━━━ Records for processing ━━━

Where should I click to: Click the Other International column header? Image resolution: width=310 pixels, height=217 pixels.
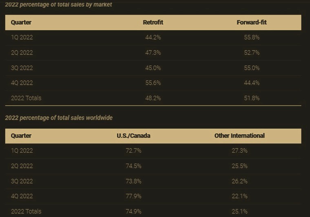click(x=239, y=136)
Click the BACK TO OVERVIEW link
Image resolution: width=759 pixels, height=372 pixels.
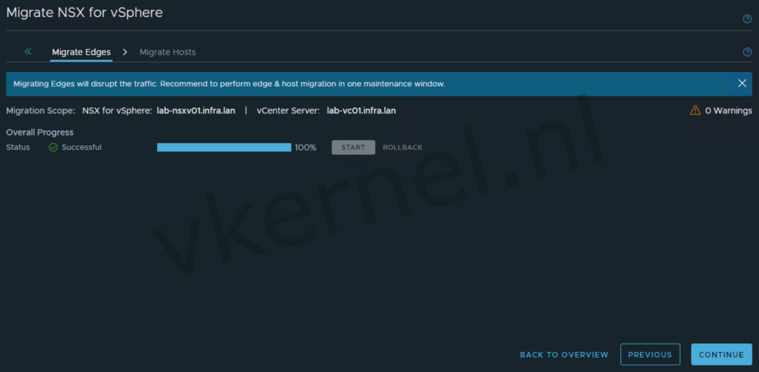pyautogui.click(x=564, y=355)
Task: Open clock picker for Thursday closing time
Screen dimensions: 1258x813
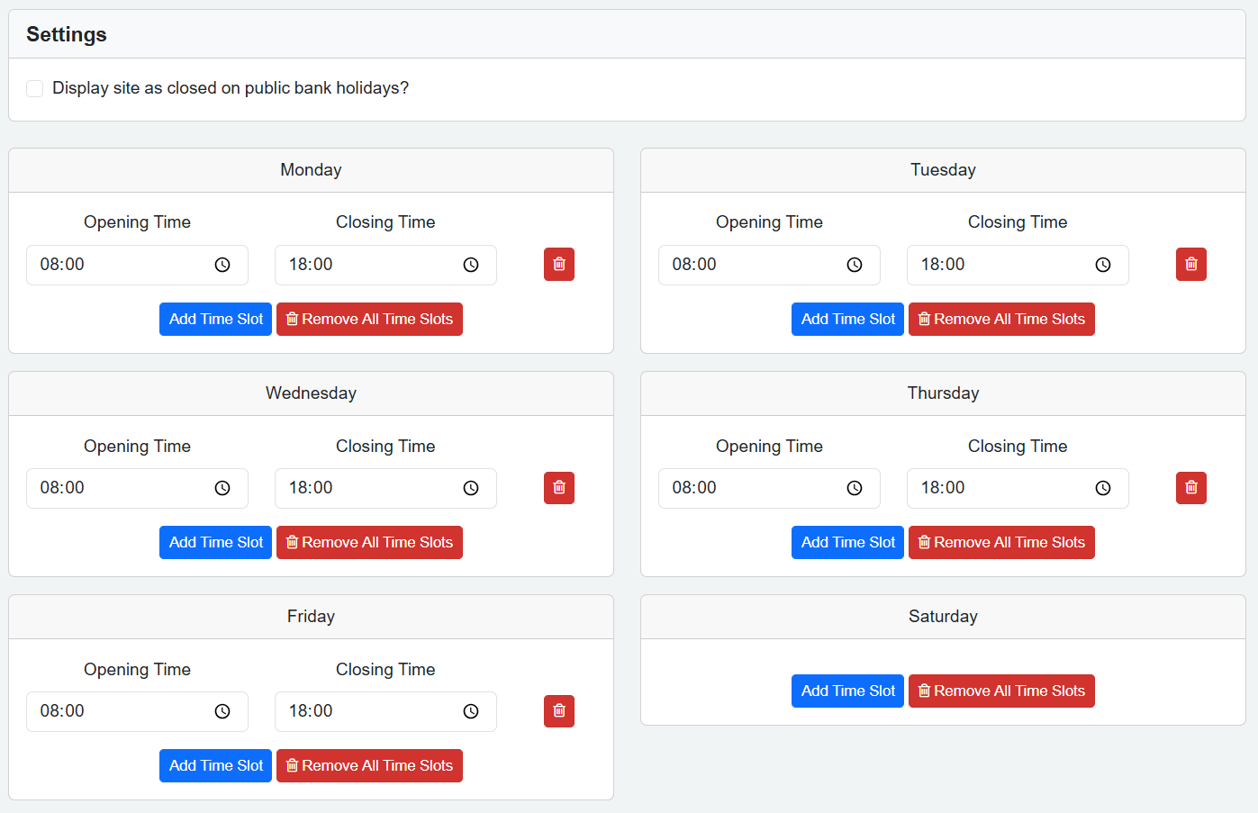Action: [x=1102, y=488]
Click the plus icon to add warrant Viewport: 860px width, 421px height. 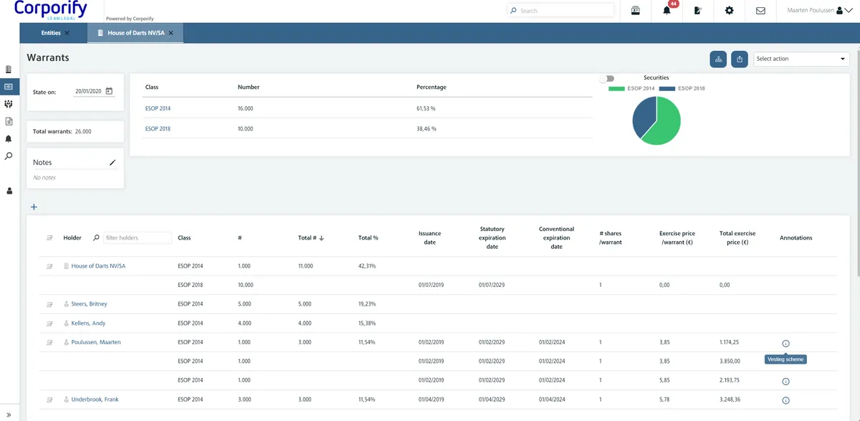point(34,207)
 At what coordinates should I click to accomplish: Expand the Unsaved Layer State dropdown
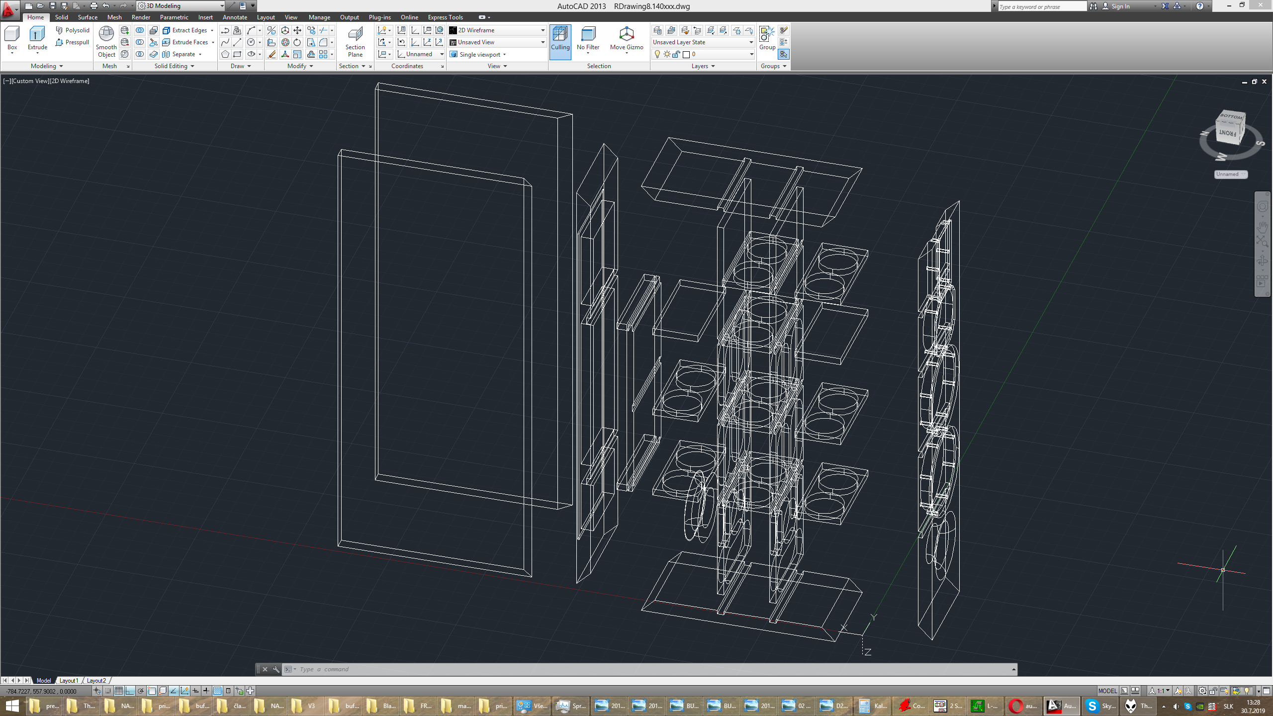(x=703, y=42)
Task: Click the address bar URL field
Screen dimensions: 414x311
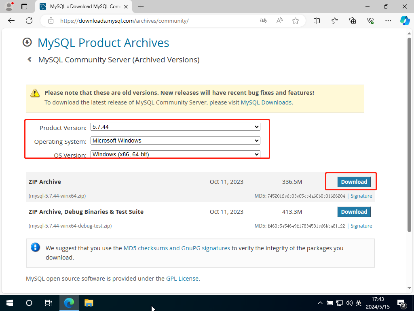Action: (x=154, y=21)
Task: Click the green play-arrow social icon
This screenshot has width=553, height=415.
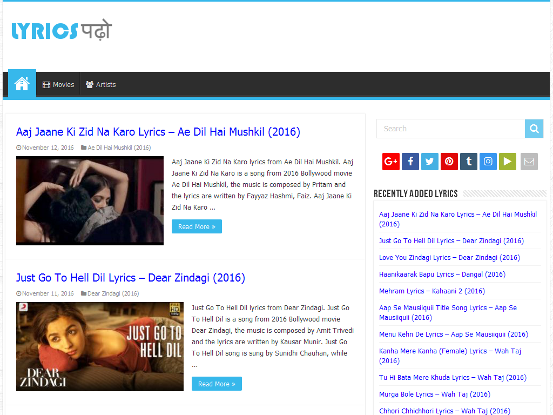Action: [x=508, y=162]
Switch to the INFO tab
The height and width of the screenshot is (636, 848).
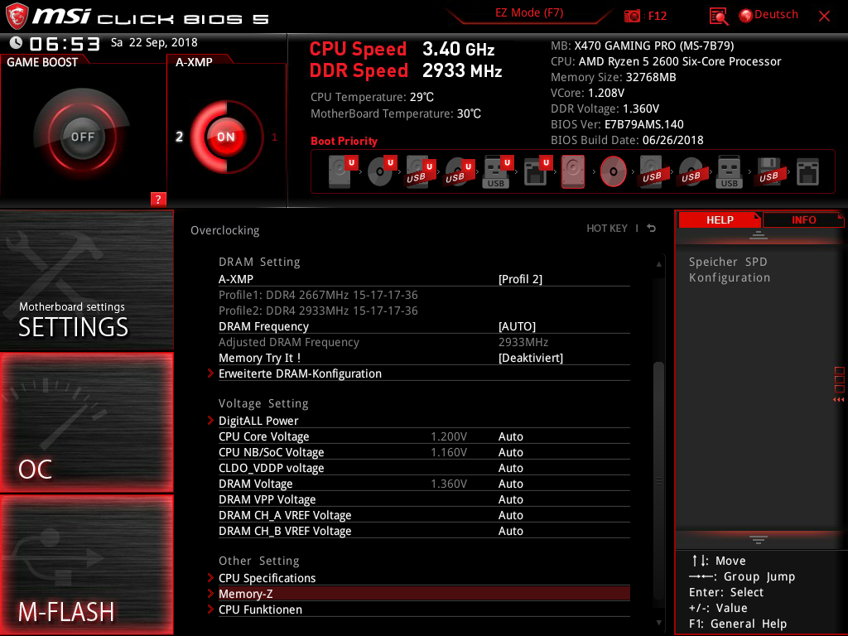(x=802, y=219)
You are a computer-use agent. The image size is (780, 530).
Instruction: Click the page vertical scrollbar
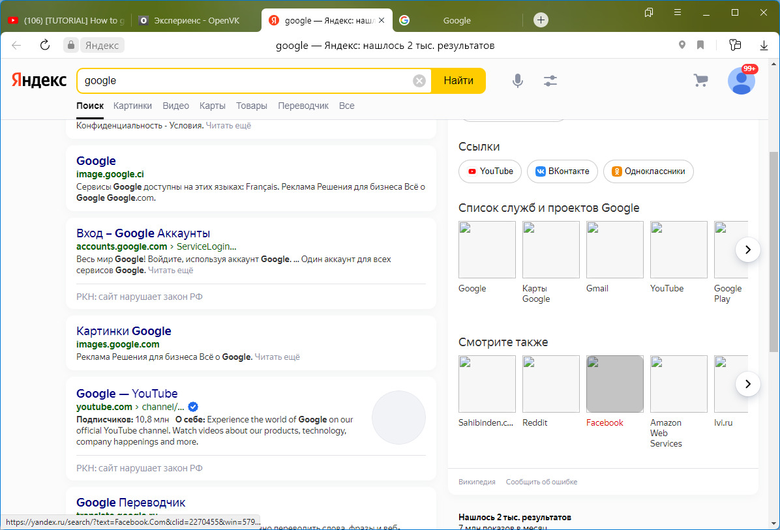pos(774,248)
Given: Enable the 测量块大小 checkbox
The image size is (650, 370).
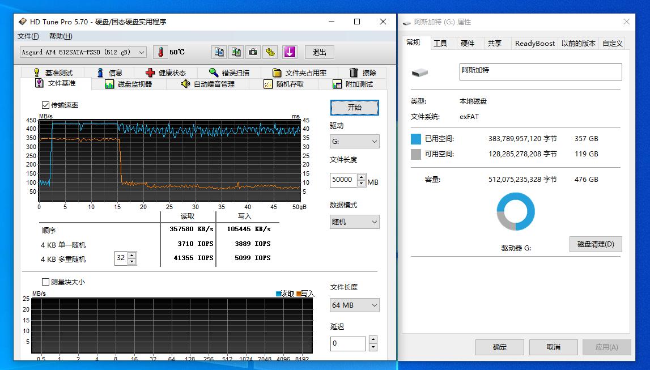Looking at the screenshot, I should tap(44, 281).
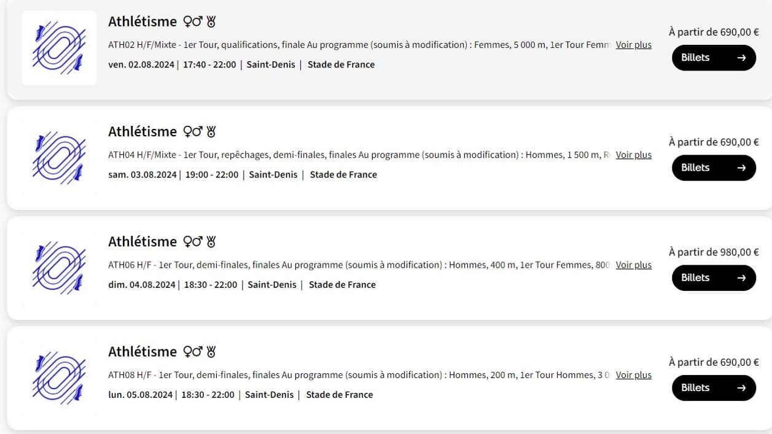Click the athletics track icon for ATH02
This screenshot has height=434, width=772.
tap(59, 48)
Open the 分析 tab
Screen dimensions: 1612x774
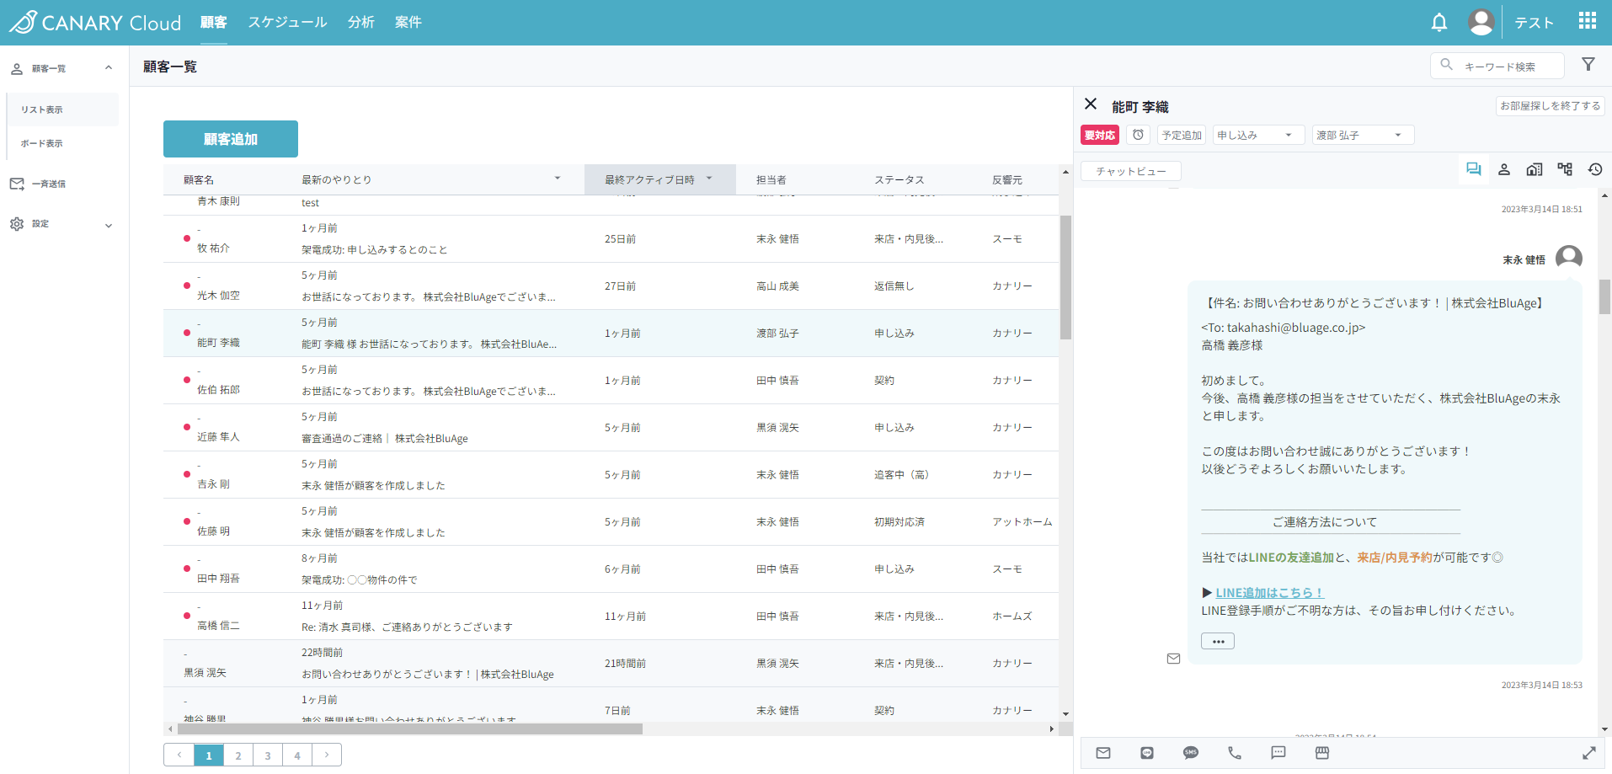pos(360,22)
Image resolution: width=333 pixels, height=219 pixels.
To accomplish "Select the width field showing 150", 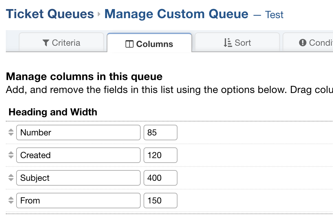I will [x=160, y=201].
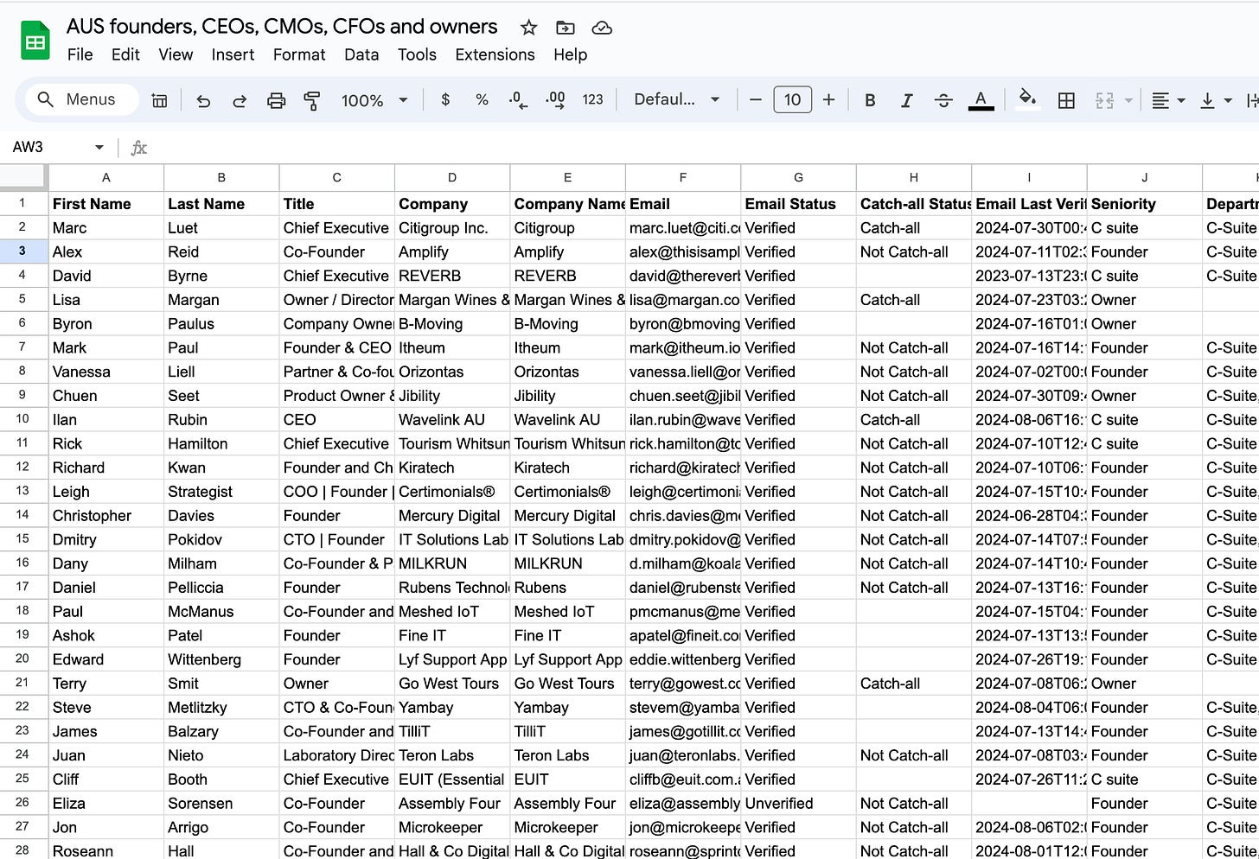Click the font size input field
This screenshot has height=859, width=1259.
792,99
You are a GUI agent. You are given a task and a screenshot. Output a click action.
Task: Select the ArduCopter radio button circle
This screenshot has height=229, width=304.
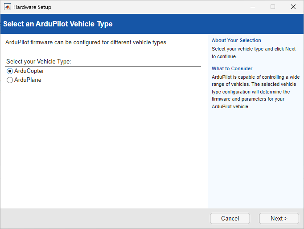[x=10, y=71]
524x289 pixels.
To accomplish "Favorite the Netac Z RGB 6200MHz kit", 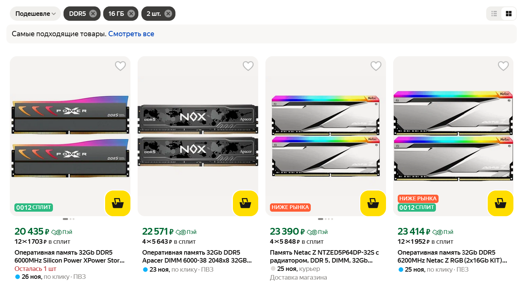I will pyautogui.click(x=503, y=66).
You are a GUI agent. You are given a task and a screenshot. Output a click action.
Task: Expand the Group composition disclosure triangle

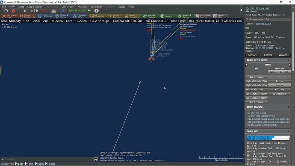pyautogui.click(x=247, y=19)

━━━

■ **Exercise directions**
Above are some records; extract exactly the lines from the one containing "This screenshot has width=553, height=415." through the one containing "Open the 分析 tab" and drop the pictures.

■ **Written answer**
This screenshot has width=553, height=415.
Action: [x=508, y=162]
Switch to the INFO tab
The height and width of the screenshot is (636, 848).
(x=802, y=219)
You are a computer-use agent. The image size is (780, 530).
Instruction: Click the page vertical scrollbar
pos(774,248)
Given: Enable the 测量块大小 checkbox
The image size is (650, 370).
Looking at the screenshot, I should tap(44, 281).
Click the athletics track icon for ATH02
This screenshot has height=434, width=772.
tap(59, 48)
Open the 分析 tab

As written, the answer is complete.